We describe a case of a 14-year-old boy with
congenital insensitivity to pain and
anhidrosis (
CIPA) who underwent tarsal tunnel release for
tarsal tunnel syndrome. Because of abnormal pain perception, the patient's response to normally painful surgical stimuli is severely impaired and not adequately reflected in a corresponding rise in blood pressure or heart rate. This lack of autonomic feedback to
pain stimuli may make it more difficult to assess whether
anesthetic depth is adequate to prevent
intraoperative awareness and thus to safely conduct
anesthesia, especially if muscle
paralysis is required for surgical indications.
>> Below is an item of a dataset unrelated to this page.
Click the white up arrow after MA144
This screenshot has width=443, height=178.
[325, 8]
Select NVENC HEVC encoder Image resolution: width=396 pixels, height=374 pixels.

We describe for the first time the use of processed EEG monitoring with a BIS A-2000 monitor to gauge
anesthetic depth in a patient with
CIPA. Initial forehead bispectral index (BIS) values prior to induction were normal (98) and then ranged between 23 and 79 during the whole
surgical procedure.
Propofol and
lidocaine were used for induction and deep extubation;
isoflurane was used as the sole
anesthetic for maintenance with concentrations ranging from 0.21% to 0.92% to maintain a target BIS of 40-60. Volatile
anesthetic requirements remained low throughout the procedure and no
narcotics were necessary during surgery. The BIS monitor served as an adequate tool to help avoid excessive use of volatile
anesthetic while assuring a processed EEG consistent with unconsciousness and
amnesia. After the patient had recovered and was oriented to place and time in the recovery room, he was asked whether he remembered anything about the surgery and the presence of a breathing tube in his mouth. He denied any recall of such events.